Statement regarding Baha’is in Iran to the 55th UN Human Rights Council

Statements

Statement regarding Baha’is in Iran to the 55th UN Human Rights Council

55th UN Human Rights Council session

Geneva—18 March 2024

Mr. President,

Last week, in a heart-rending act, Iranian authorities leveled over 30 Bahá’í graves in Tehran. Not only plots of land—these were human beings, each with a lived story of tremendous suffering and persecution for their faith. Among them was an elderly woman whose husband was executed for being a Bahá’í, her sons banned from universities, also for their faith, and then both imprisoned for years, resulting in her raising their young children. When she died, her burial in the Bahá’í cemetery was refused. So, her family donated her body to science as an act of service to society. Cruelly, the hospital rejected her body, labeling it as “religiously unclean”. Persecution continued, when her body was then forcibly buried in a mass gravesite. And now, barely three months later, that site has been leveled.

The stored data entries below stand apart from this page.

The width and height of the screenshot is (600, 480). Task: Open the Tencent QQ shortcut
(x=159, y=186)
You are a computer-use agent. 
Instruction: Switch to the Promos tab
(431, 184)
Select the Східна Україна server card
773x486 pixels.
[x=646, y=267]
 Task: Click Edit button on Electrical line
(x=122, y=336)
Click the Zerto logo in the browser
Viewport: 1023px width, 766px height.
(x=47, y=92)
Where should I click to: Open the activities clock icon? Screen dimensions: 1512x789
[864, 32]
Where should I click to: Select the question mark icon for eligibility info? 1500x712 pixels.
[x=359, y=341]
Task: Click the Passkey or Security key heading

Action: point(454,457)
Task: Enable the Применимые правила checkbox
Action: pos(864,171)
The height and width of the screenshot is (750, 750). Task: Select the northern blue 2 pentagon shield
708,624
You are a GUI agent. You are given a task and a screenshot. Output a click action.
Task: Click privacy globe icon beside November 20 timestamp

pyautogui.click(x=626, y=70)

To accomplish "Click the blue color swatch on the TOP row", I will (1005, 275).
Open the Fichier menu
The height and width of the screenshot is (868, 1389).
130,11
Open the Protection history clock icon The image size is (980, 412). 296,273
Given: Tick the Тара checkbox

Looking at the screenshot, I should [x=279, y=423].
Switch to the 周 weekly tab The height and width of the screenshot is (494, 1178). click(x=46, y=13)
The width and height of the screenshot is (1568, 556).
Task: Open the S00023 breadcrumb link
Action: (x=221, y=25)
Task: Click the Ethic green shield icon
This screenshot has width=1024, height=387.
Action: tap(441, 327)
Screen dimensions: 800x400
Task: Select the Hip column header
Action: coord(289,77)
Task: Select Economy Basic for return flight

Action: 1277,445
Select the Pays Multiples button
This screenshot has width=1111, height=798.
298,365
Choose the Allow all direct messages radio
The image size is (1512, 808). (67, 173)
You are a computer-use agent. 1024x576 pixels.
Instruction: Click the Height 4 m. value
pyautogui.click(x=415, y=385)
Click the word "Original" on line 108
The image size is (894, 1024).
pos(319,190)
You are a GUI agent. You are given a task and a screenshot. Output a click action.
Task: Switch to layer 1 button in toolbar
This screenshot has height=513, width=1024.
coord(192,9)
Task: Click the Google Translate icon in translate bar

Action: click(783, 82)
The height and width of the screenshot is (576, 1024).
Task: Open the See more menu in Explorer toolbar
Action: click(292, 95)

Today, we ask the Iranian government, what threats do the dead pose to society? How do you justify your acts, in your conscience, knowing that even in death you do not leave Bahá’ís in peace, imposing brutality on them even in their grief? There is no religious or cultural norm that would ever support this kind of cruelty.

The Fact-Finding Mission, in its report, documented an increase in the persecution against religious minorities since last year’s uprising. The Bahá’í community, a long-suffering group, is one such example. We call for the extension of the mandate of the Fact-Finding Mission as it ensures accountability of Iran for its harrasment of the Bahá'ís and all others seeking equality.